### INFORMATION GIVEN
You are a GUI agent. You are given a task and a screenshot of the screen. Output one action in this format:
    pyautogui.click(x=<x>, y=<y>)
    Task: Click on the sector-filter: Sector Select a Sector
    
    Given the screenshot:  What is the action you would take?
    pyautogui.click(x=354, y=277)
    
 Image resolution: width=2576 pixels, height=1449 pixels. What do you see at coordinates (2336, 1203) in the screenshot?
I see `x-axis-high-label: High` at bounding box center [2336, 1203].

### PROBLEM
Edit the entries above so that every "GUI agent" becomes "desktop automation agent", and reproduce them with nothing else changed.

### EXPECTED OUTPUT
You are a desktop automation agent. You are given a task and a screenshot of the screen. Output one action in this format:
    pyautogui.click(x=<x>, y=<y>)
    Task: Click on the sector-filter: Sector Select a Sector
    
    Given the screenshot:  What is the action you would take?
    pyautogui.click(x=354, y=277)
    
 Image resolution: width=2576 pixels, height=1449 pixels. What do you see at coordinates (2336, 1203) in the screenshot?
I see `x-axis-high-label: High` at bounding box center [2336, 1203].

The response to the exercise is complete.